The vector store retriever supports various search methods, including similarity search and maximum marginal relevance search.

You can also set a similarity score threshold or specify the number of top documents to retrieve.

Below you will use the `similarity_search` method of the vector store.

In simpler terms, think of this function as a search tool. You give it a piece of text, tell it how many results you want, and it returns a list of documents that are most similar to your given text.

If you have specific requirements, like only wanting documents from a certain author, you can use the filter option to specify that.

In [19]:
query = "How can I practice mindfulness if I am always so busy and distracted?"

vectorstore.similarity_search(query)

[Document(page_content='One who has had fever, even when it has left him, is not in the same\ncondition of health as before, unless indeed his cure is complete.\nSomething of the same sort is true also of diseases of the mind.\nBehind, there remains a legacy of traces and blisters: and unless these\nare effectually erased, subsequent blows on the same spot will produce\nno longer mere blisters, but sores. If you do not wish to be prone to\nanger, do not feed the habit; give it nothing which may tend its\nincrease. At first, keep quiet and count the days when you were not\nangry: “I used to be angry every day, then every other day: next every\ntwo, next every three days!” and if you succeed in passing thirty days,\nsacrifice to the Gods in thanksgiving.\n\nLXXVI\n\nHow then may this be attained?—Resolve, now if never before, to approve\nthyself to thyself; resolve to show thyself fair in God’s sight; long\nto be pure with thine own pure self and God!\n\nLXXVII', metadata={'source': '/co

# Generate

In [22]:
from langchain.chains import RetrievalQA
from langchain.prompts import PromptTemplate
from langchain.chat_models import ChatOpenAI

template = """

Use the following pieces of context to answer the question at the end.

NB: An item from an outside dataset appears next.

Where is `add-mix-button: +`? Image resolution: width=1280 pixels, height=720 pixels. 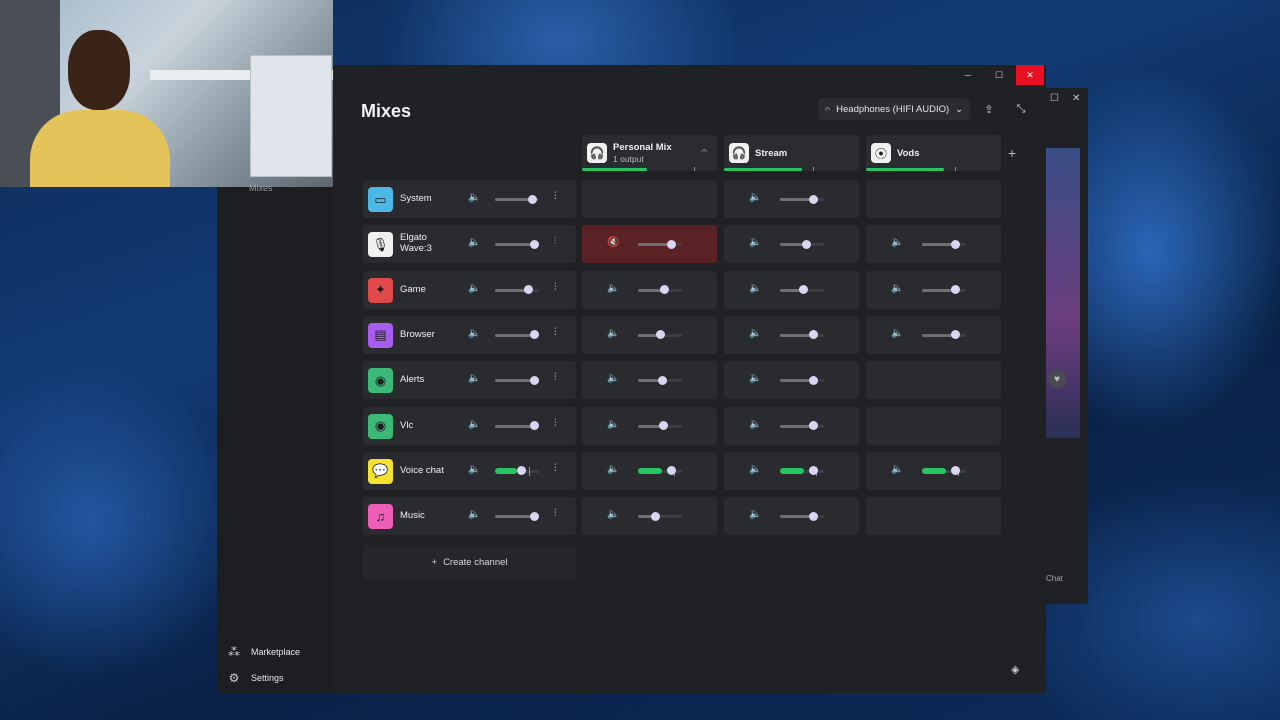 add-mix-button: + is located at coordinates (1012, 153).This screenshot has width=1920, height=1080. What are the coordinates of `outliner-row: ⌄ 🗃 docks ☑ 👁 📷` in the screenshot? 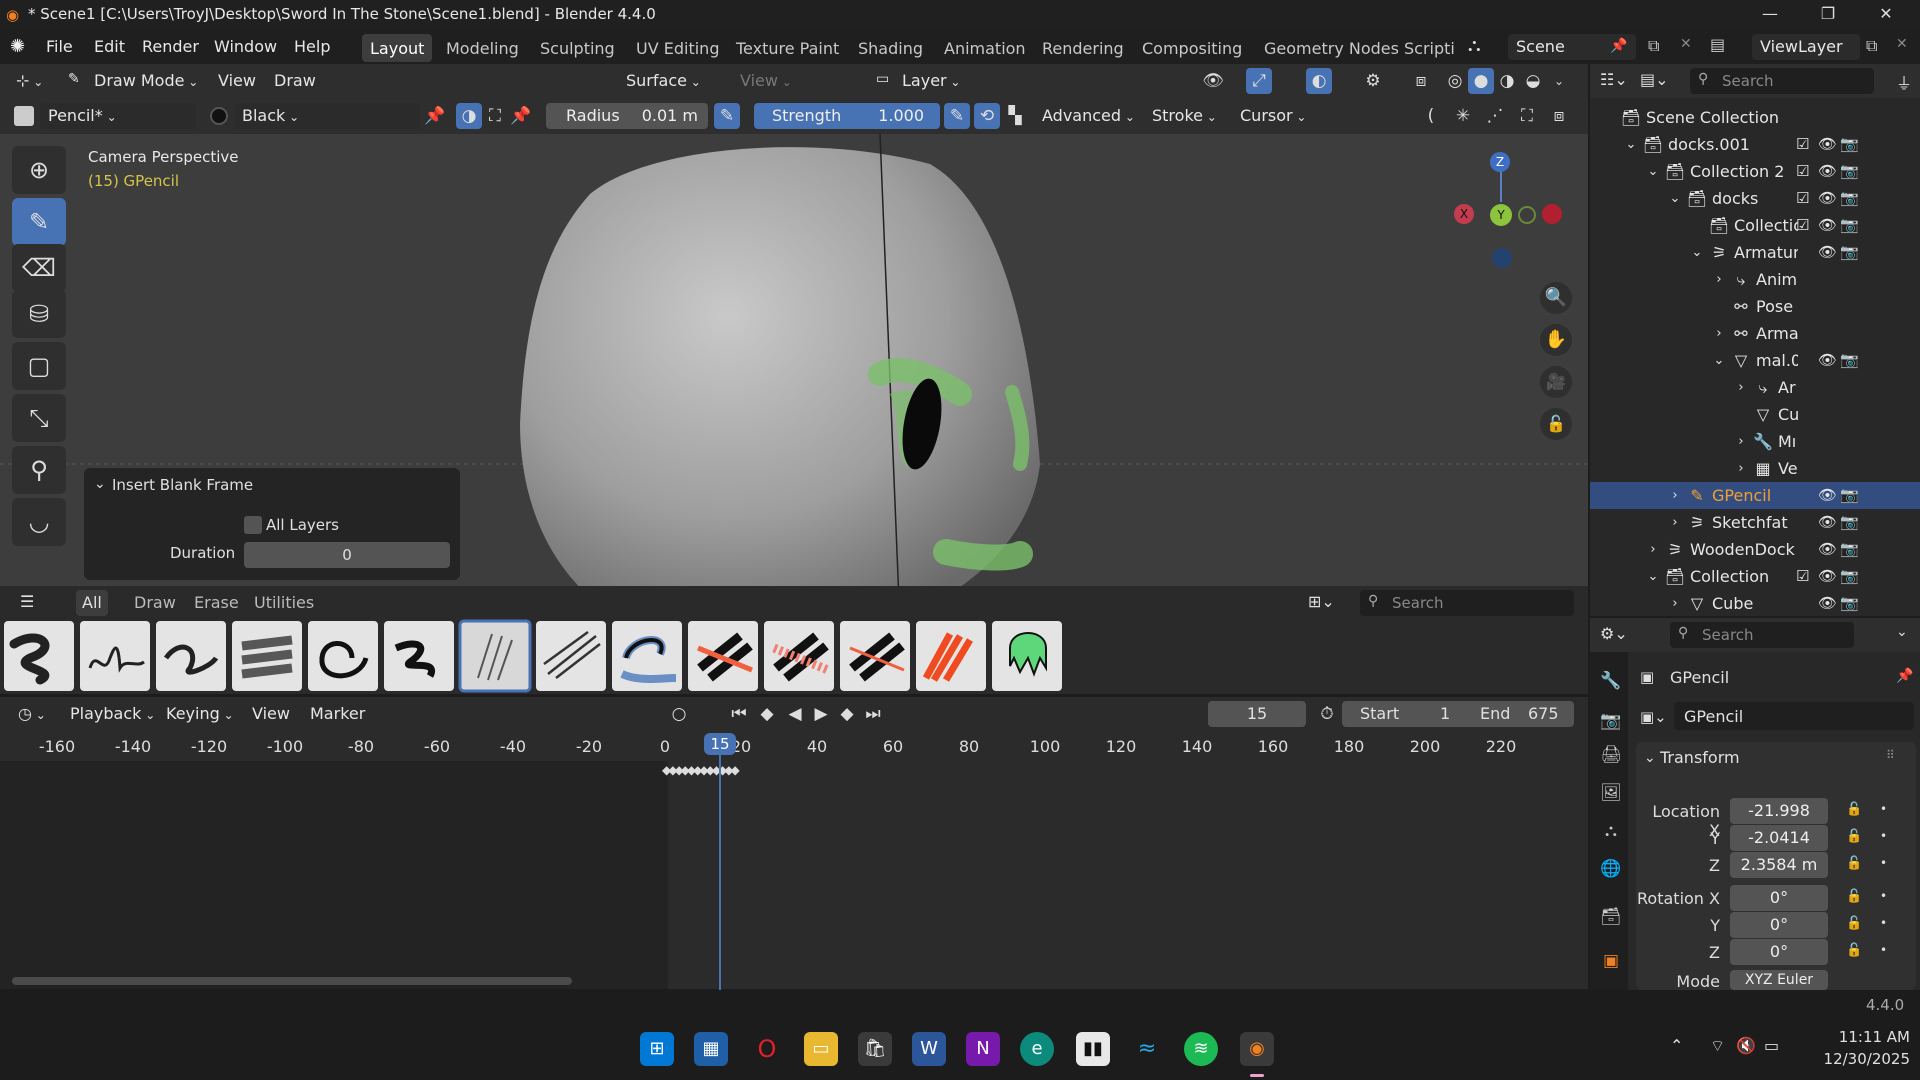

If you don't know the answer, just say 'Ah snap homie, I ain't gonna front. I don't know.`, don't try to make up an answer.

Use three sentences maximum, relevant analogies, and keep the answer as concise as possible.

Use the active voice, and speak directly to the reader using concise language.
{context}

Question: {question}

Helpful Answer:

"""

QA_CHAIN_PROMPT = PromptTemplate.from_template(template)

llm = ChatOpenAI(model_name="gpt-3.5-turbo", temperature=0)

qa_chain = RetrievalQA.from_chain_type(
    llm,
    retriever=vectorstore.as_retriever(),
    chain_type_kwargs={"prompt": QA_CHAIN_PROMPT}
)


query = "What do grief, fear, envy, and desire stem from?"

result = qa_chain({"query": query})

result["result"]

"Grief, fear, envy, and desire stem from the mind's attachment to worldly desires and emotions, such as Fear, Desire, Envy, Malignity, Avarice, Effeminacy, and Intemperance. These negative emotions can only be cast out by looking to God alone, fixing one's affections on Him, and consecrating oneself to His commands."